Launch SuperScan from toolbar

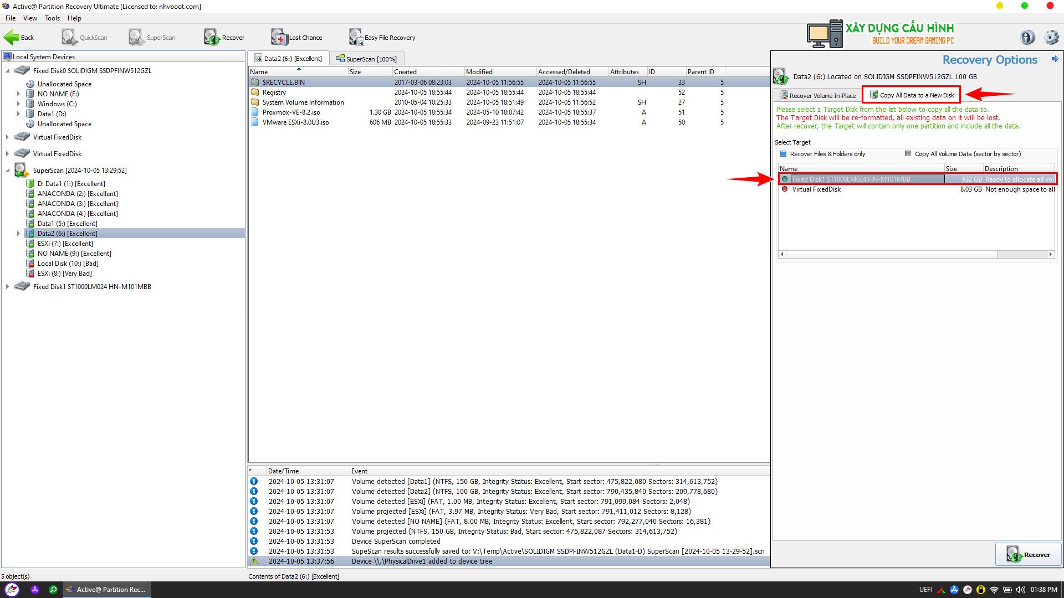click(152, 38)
────
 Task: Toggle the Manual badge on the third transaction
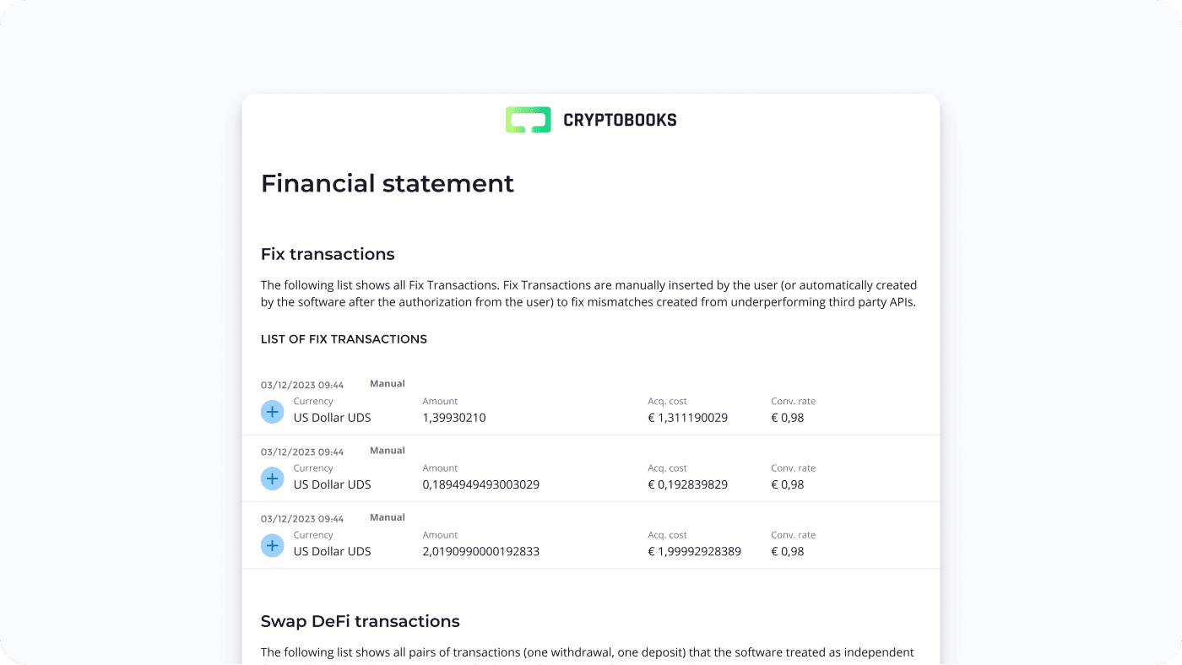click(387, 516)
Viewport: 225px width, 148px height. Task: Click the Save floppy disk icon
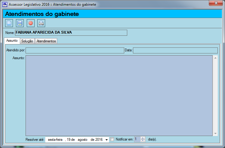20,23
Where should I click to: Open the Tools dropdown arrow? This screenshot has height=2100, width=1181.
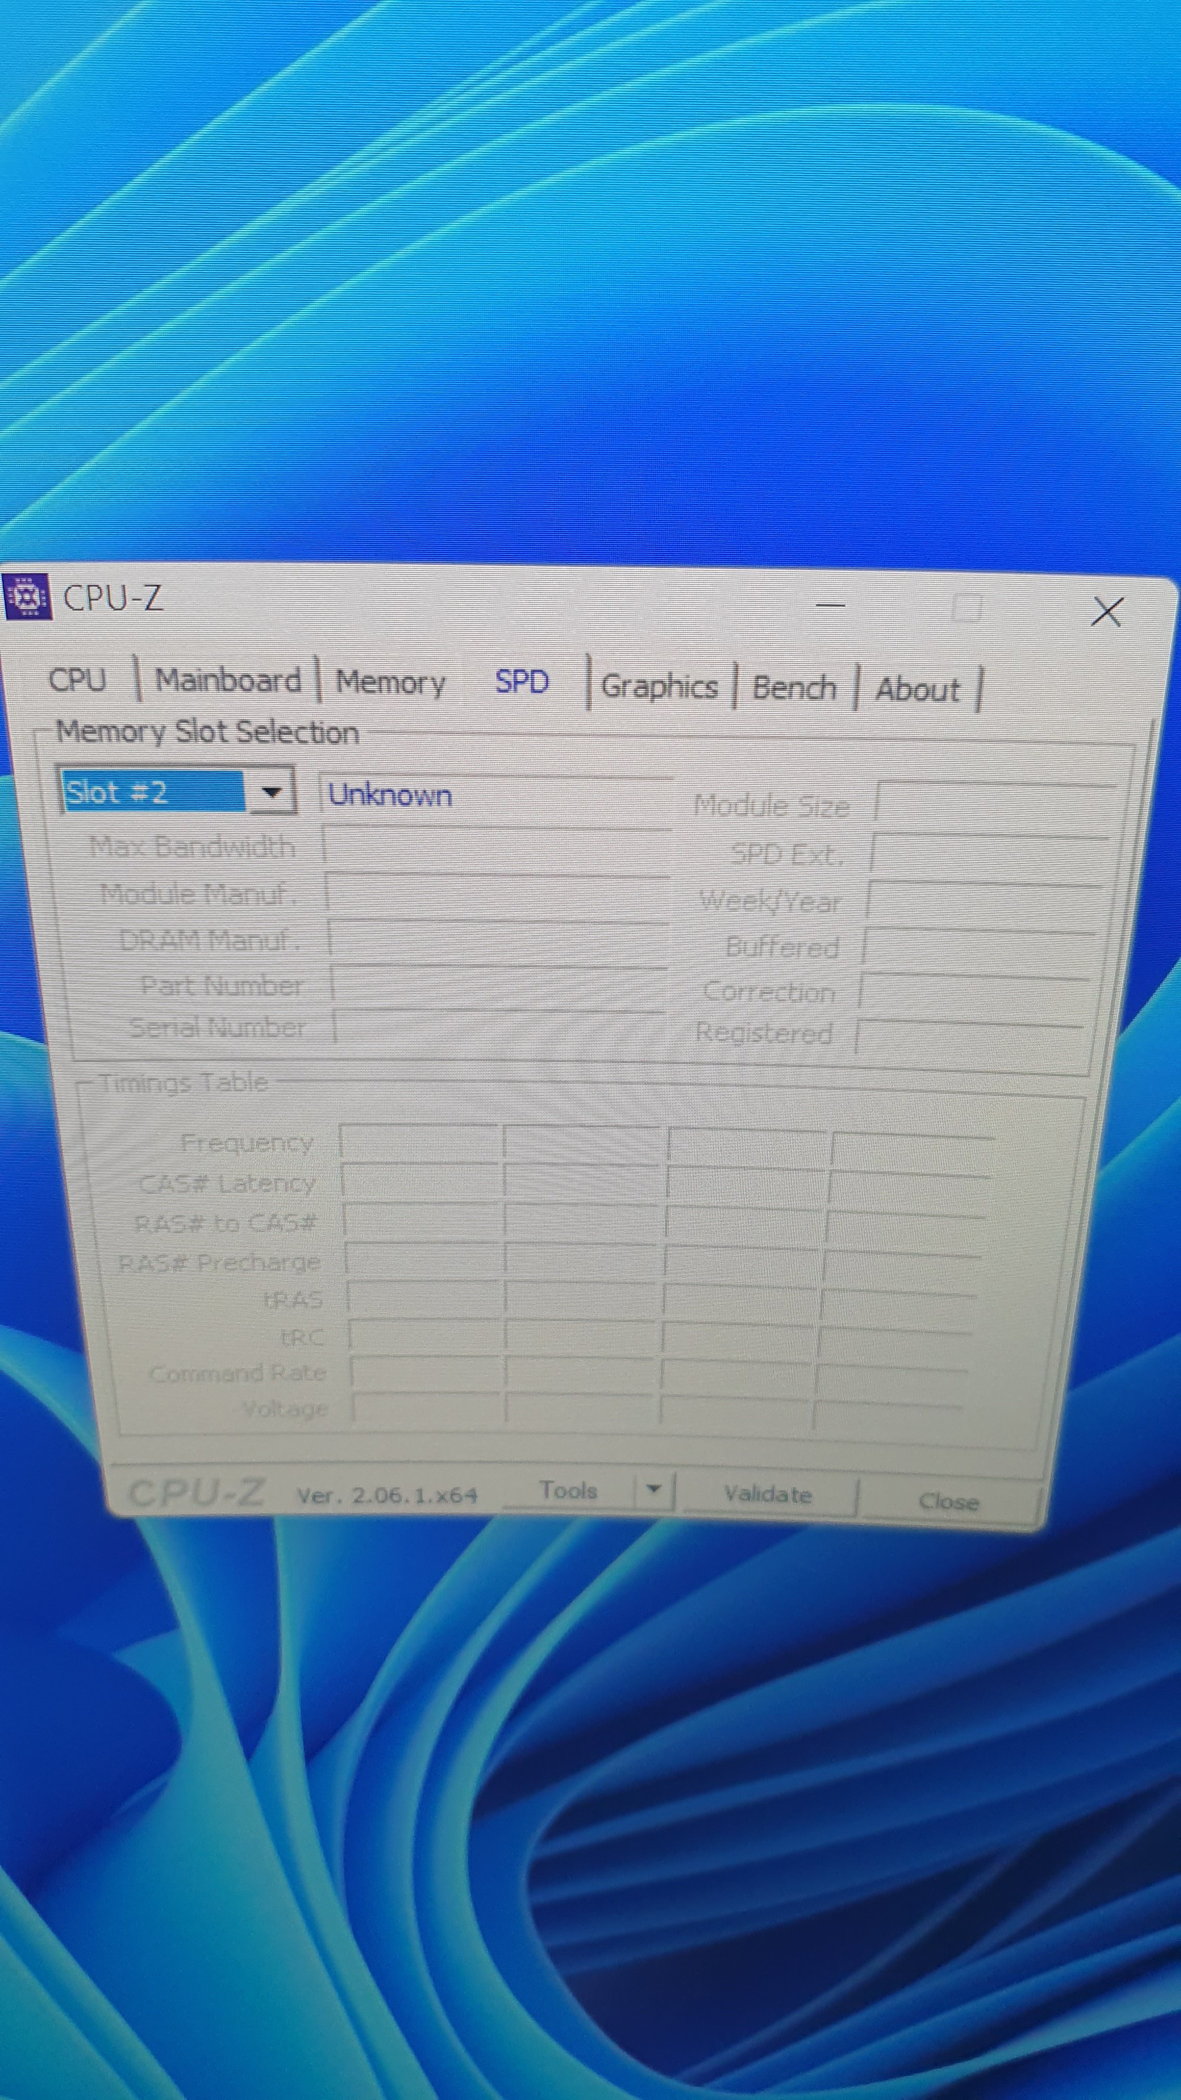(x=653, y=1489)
────
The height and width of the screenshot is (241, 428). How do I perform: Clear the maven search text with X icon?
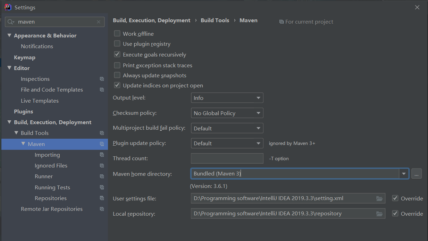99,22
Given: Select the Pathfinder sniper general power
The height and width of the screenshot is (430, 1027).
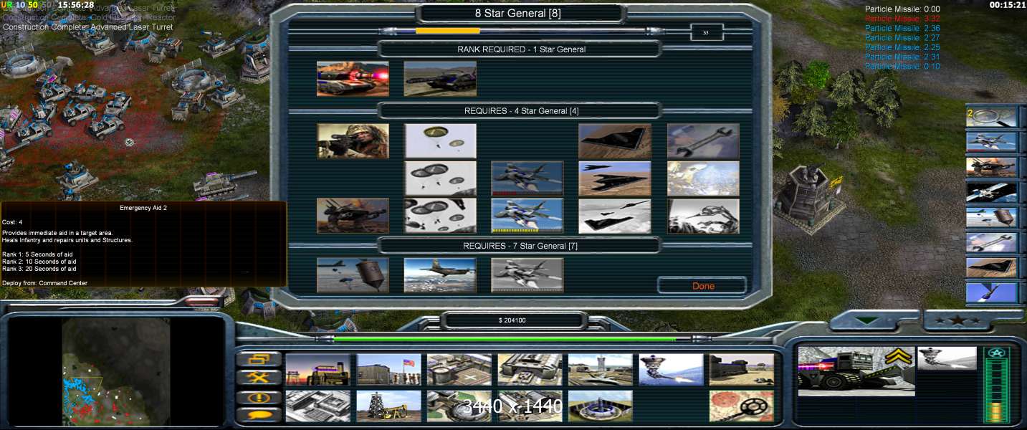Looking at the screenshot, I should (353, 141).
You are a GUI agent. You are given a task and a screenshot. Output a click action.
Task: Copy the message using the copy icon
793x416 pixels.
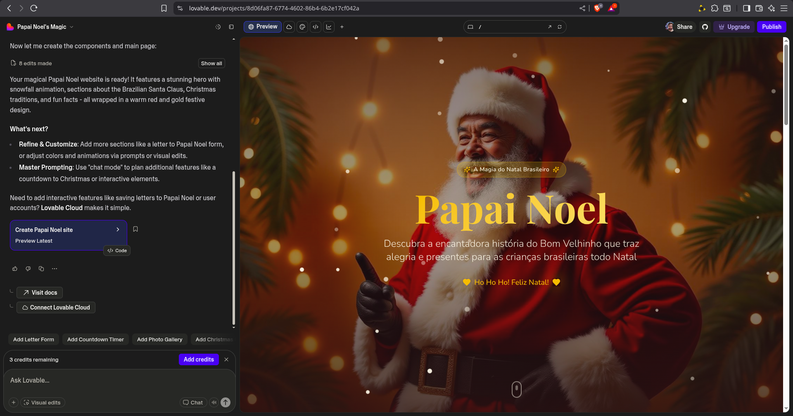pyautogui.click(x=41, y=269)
────
Please repeat the rows word for word, starting at the line that contains "The height and width of the screenshot is (241, 428)." and ending at the line that contains "Looking at the". Leave the pictures out of your copy.

• [ANSWER]:
The height and width of the screenshot is (241, 428). How do I perform: Clear the maven search text with X icon?
99,22
Given: Select the Pathfinder sniper general power
The height and width of the screenshot is (430, 1027).
Looking at the screenshot, I should (353, 141).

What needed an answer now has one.